ASSIGNMENT: Exact copy, pictures excluded: set down only the lines from the one with "Screen dimensions: 711x541" through the end of the entries, keeping both end lines.

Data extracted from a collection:
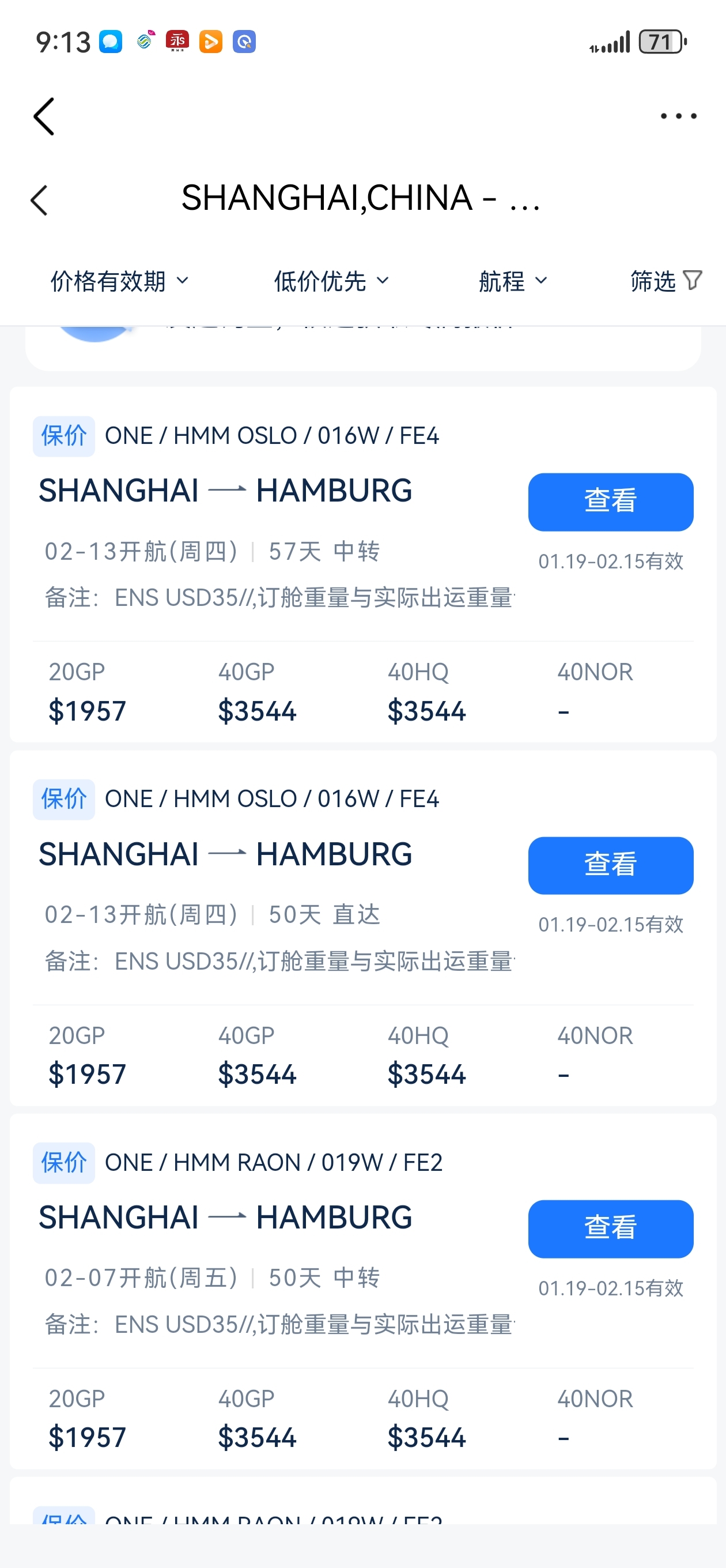
Task: Tap the back chevron beside the route title
Action: pos(39,200)
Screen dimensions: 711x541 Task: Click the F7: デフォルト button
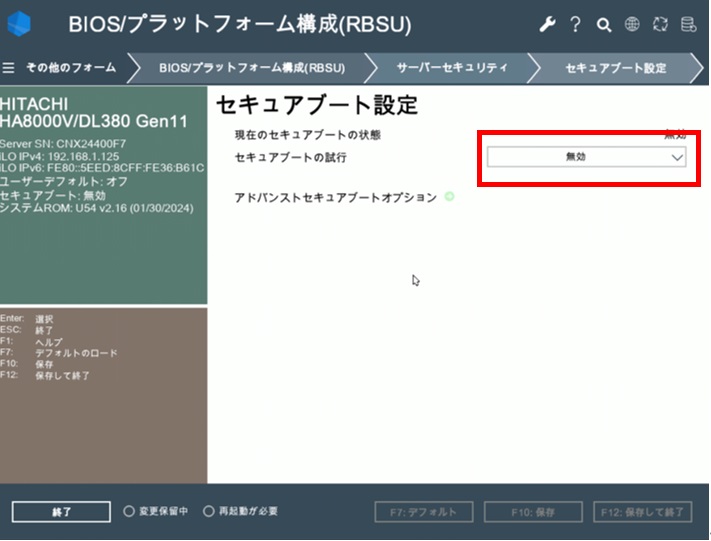423,512
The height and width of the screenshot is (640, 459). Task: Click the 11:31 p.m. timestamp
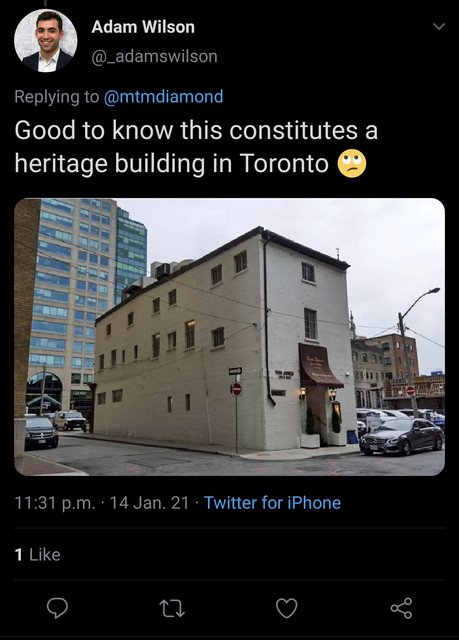[55, 502]
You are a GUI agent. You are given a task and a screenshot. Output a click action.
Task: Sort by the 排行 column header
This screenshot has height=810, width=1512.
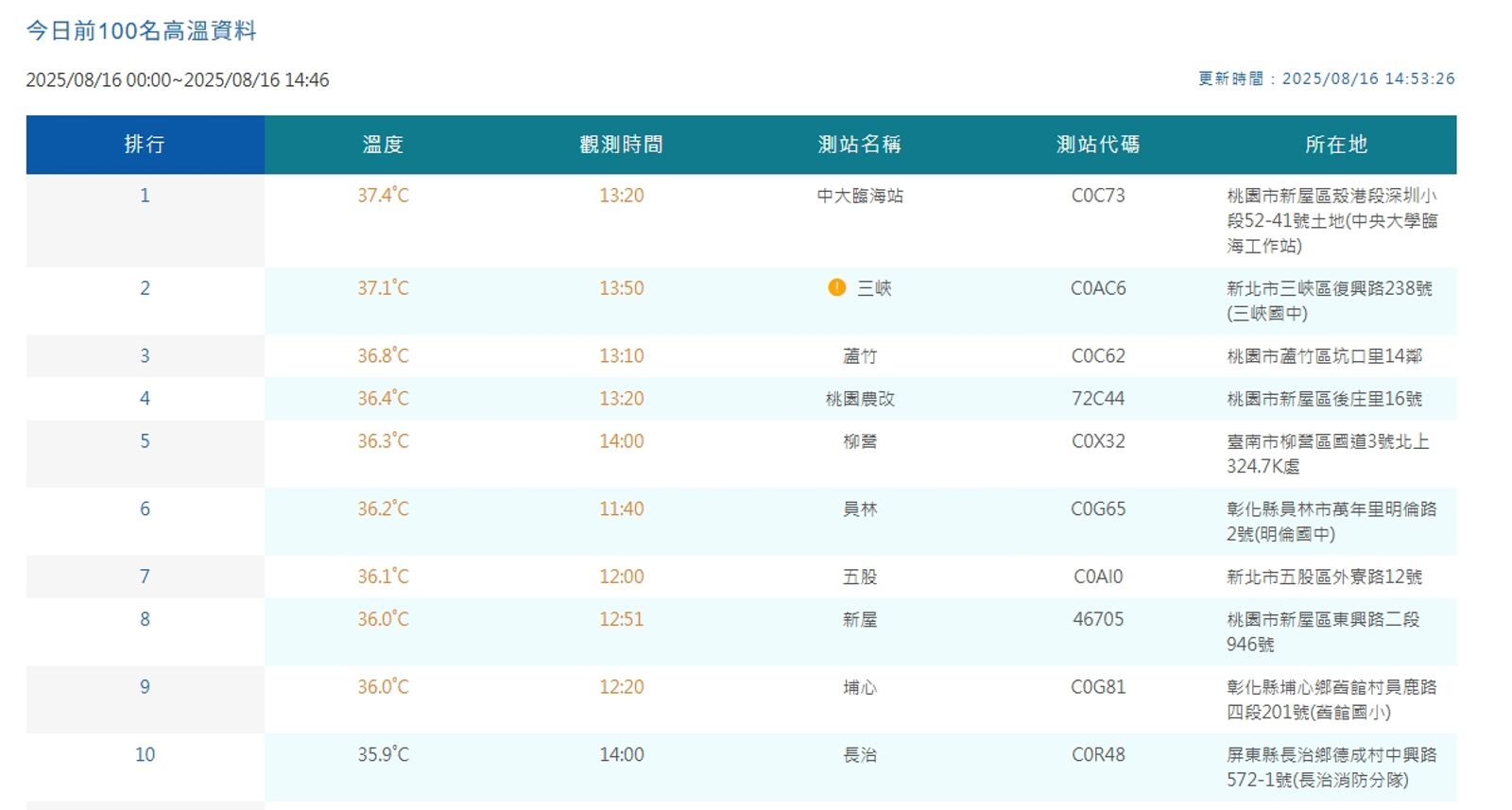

EXERCISE SOLUTION:
Screen dimensions: 711x541 Task: Click the F7: デフォルト button
423,512
The height and width of the screenshot is (640, 459). Task: Click the 11:31 p.m. timestamp
[55, 502]
You are a GUI agent. You are given a task and a screenshot. Output a click action.
Task: Sort by the 排行 column header
This screenshot has height=810, width=1512.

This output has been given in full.